To further clarify which microbial marker is critical in breast cancer according to age fluctuation, especially in premenopausal young breast cancer patients. Two populations, control and breast cancer populations, were divided according to the same age parameters. Correlation analysis provided critical evidence of two species of Bacteroides fragilis in young women with premenopausal breast cancer, which provides the first clinical evidence and is supported by the findings of Parida et al.34. Another species of Klebsiella pneumoniae in postmenopausal women with older breast cancer requires further investigation. In addition to microbial markers of the different menopausal statuses of breast cancer patients, we provided a novel noninvasive approach with a combination of multiple microbial markers for early detection of the different menopausal statuses of breast cancer patients. The concept of screening microbiomes of noninvasive specimens could be a future strategy for the diagnosis or prevention of the disease and has been indicated for many cancer types22,31,51.

In functional pathway analysis, microbes of premenopausal breast cancer patients were found to be involved in steroid-related aromatic and androstenedione degradation. Aromatic amines are byproducts of the manufacturing of rubber, industrial chemicals, dyes, etc. Females exposed to aromatic amines, especially during puberty and childbirth, have an increased risk of DNA damage and the development of breast cancer52,53. In the pathway of androstenedione degradation, which is converted to estrogen via the aromatase enzyme in the ovaries of premenopausal women. In addition to steroid-related pathways, the oncogenic-related pathway may be partially related to the activation of the Notch and β-catenin pathways of Bacteroides fragilis34. The microbiome of postmenopausal breast cancer patients is involved in chemical carcinogenesis and aldosterone-related pathways. In postmenopausal women, aldosterone levels will increase due to lower estrogen levels and may be involved in breast cancer54.

In fact, the involvement of the gut microbiota in breast cancer was proposed in 1981, when constipation was found to increase the risk of breast cancer55. The gut microbiota is dynamic and an adjustable target in which diet, probiotics, and prebiotics could reduce the risk of breast cancer56. The therapeutic goal is termed “rebiosis”, which means restoring a healthy and highly diverse microbial environment23. A meta-analysis of a prospective study showed that total fiber (especially soluble fiber) consumption was associated with an 8% lower risk of breast cancer57. Moreover, in a study of an Asian population, regular consumption of Lactobacillus casei Shirota (BLS), soy isoflavone, and vitamin D reduced breast cancer risk in premenopausal women, whereas alcohol consumption was significantly associated with a higher risk of breast cancer, specifically in premenopausal women58,59,60.

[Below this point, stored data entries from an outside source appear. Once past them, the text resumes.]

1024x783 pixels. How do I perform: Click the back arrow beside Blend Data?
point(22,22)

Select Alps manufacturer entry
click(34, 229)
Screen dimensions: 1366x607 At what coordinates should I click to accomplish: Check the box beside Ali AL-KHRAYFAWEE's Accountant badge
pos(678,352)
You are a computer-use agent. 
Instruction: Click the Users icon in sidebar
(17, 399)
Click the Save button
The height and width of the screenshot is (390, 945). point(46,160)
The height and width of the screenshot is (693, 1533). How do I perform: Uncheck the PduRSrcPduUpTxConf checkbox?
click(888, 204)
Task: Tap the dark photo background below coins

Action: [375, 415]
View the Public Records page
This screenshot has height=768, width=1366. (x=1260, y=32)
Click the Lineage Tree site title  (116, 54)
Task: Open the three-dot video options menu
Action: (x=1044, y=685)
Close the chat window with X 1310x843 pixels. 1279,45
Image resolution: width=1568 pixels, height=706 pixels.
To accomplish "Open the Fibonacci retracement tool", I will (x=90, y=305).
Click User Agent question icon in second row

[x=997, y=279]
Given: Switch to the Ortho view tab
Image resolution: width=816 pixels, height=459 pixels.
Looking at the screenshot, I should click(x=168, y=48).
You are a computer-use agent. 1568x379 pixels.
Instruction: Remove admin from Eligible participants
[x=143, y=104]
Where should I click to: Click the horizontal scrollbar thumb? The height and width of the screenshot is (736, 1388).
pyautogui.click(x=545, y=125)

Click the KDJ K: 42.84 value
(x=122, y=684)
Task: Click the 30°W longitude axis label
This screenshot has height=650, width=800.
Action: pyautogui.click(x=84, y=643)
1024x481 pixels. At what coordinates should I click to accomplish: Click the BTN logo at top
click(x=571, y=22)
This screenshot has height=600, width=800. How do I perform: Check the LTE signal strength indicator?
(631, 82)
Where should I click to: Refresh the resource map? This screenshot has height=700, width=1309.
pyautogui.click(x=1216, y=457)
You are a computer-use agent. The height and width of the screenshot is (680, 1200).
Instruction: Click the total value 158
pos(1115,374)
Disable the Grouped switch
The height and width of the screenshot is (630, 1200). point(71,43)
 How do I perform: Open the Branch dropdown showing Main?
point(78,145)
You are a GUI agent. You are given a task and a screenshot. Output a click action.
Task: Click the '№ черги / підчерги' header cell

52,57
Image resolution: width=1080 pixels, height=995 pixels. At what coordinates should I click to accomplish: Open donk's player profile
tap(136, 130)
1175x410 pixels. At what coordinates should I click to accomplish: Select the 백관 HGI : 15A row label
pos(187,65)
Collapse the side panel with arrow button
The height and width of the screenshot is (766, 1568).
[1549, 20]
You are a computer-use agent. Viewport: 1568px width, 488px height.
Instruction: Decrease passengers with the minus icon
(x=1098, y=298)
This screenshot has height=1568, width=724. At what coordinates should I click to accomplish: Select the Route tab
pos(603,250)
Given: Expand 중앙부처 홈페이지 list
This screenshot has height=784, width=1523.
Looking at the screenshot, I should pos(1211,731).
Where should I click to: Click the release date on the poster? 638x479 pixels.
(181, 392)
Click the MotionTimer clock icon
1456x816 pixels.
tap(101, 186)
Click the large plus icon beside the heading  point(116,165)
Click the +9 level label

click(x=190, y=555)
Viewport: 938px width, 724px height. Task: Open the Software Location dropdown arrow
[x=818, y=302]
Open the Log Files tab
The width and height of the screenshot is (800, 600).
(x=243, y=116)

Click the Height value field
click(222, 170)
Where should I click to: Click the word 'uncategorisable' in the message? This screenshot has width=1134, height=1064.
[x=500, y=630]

In conclusion, we comprehensively analyzed the microbial profiles, diagnostic values, and functional pathways in breast cancer patients with different menopausal statuses. In addition, we provided the first evidence that the gut microbiota in premenopausal breast cancer patients differs from that in postmenopausal breast cancer patients and revealed menopausal-specific microbial markers for diagnosis and investigation. Premenopausal breast cancer patients were characterized by a lower diversity of dysbiosis, a lower abundance of probiotics with tumor suppressors, DNA damage, and SCFA production, whereas postmenopausal breast cancer patients were characterized by dysbiosis of increasing pathogenic bacteria, providing a noninvasive approach for breast cancer detection and a novel strategy for preventing premenopausal breast cancer in the future.